Experimental setup and dynamical behaviour in liposomes (left panel) and multi-core double emulsions (right panel). (a) Microfluidic device for liposomes generation: the inner phase was a BZ aqueous mixture having \(\text {H}_2\text {SO}_4\) (300 mM), \(\text {NaBrO}_3\) (120 mM), MA (30 mM) and ferroin (5 mM), the middle phase contained DMPC solubilised in a mixture of chloroform: cyclohexane (40:60; v/v), the external phase was an aqueous solution of PVA (Polyvinyl alcohol) (7%, wt), an aqueous solution of \(\text {NaBrO}_3\) (0.4 M) was used to recuperate the liposomes at the exit of the microfluidic device; (b)–(e) pulse transmission across the touching liposomes after solvent evaporation. White arrows indicate the direction of pulse propagation; (f) space-time plot of liposomes 2, 5, 6 along the white bar in panel (e); (g) Microfluidic device for double emulsion generation. Conditions are the same as in (a) but in this case the droplets and the surrounding oil phase where collected in a PVA solution only at the end of the encapsulation process, preventing the evaporation of the organic solvents, \(\text {H}_2\text {SO}_4\) (350 mM), \(\text {NaBrO}_3\) (180 mM), MA (150 mM) and ferroin (2.5 mM); (h) Final configuration of the oscillating droplets in double emulsions; (i) Time series of the oscillating dynamics of the two droplets in the red circlet in (h); (j) Temporal behaviour of the phase difference between the two droplets calculated by using the Eq. (1). (Color figure online)

Fig. 3.
figure 3

(a) Sketch of the microfluidic device used to generate the droplet arrays; (b) 1D array of BZ containing droplets collected in a PTFE tube for monitoring. (c) Array of six oscillating droplets in the simple emulsion system. Space-Time plots of each droplet were reconstructed from the movie frames (sampling time 1 s). (d) Time-series extracted from the Space-Time plots by converting the pixels in grey scale values; \(\text {H}_2\text {SO}_4\) (300 mM), \(\text {NaBrO}_3\) (120 mM), MA (300 mM) and ferroin (5 mM), The suspending oil phase consisted of a mixture of chloroform/cyclohexane (1:2), DMPC (0.8% w/w), and STS (0.2% w/w).
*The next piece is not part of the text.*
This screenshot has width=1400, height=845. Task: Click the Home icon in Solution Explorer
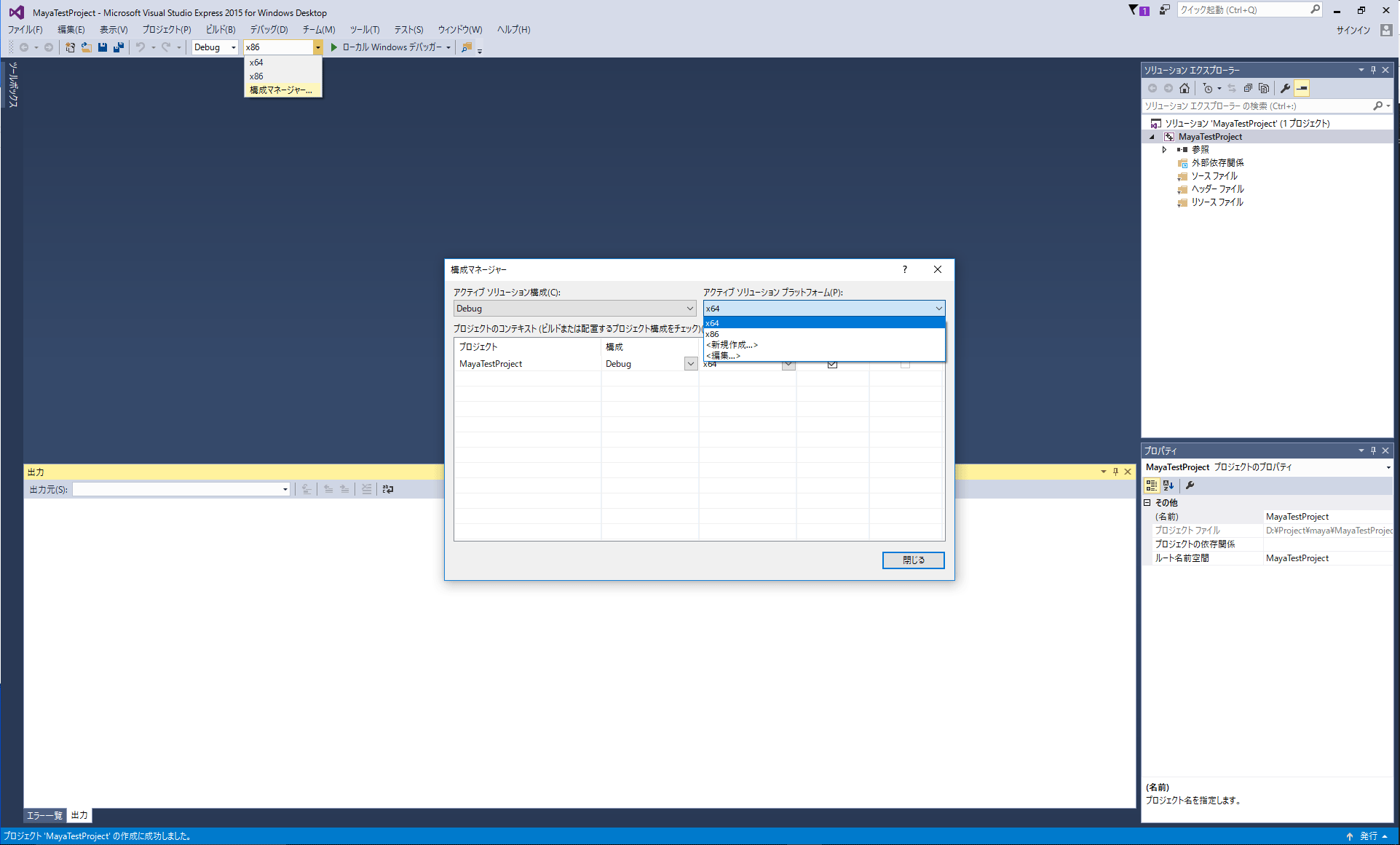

In liposomes experiments, we demonstrated an actual communication among different single oscillators. The oxidative pulse transmission suggested the autocatalytic species, \(\text {HBrO}_2\), as the main messenger molecule able to cross the DMPC bilayers and this was confirmed by an electrochemical investigation of the membranes during the oscillatory cycles [30, 36]. However, mainly because of the osmotic pressure, the stability of liposomes was not long enough (<10 min) to study the network dynamics during a series of sustained oscillations. Therefore we devised a series of experiments in a double emulsion system as depicted in Fig. 2g and h, where the DMPC stabilised oscillating droplets were dispersed in an organic solvent (the same used for the encapsulation process) and, in turn, in a PVA (Polyvinyl Alcohol) solution. In contrast to liposomes, in double emulsions the DMPC membrane around each droplet is a thick layer (30–50 nm) with disordered internal structure. By avoiding the osmotic pressure problems, we could obtain droplets stable enough to record more than 10 oscillatory cycles (\(\sim \)30 min) and observe an in-phase synchronisation tendency between touching droplets. Figure 2i shows the timeseries extracted from the two droplets in the red circlet of Fig. 2h; it is quite evident that, after few oscillations, the two droplets tend to spike with the same period and phase. This is also confirmed by the evolution of the phase difference between the two oscillators (\(\phi _{12}=\phi _1-\phi _2\)) reported in Fig. 2j and calculated by means of the Eq. (1) [37, 38].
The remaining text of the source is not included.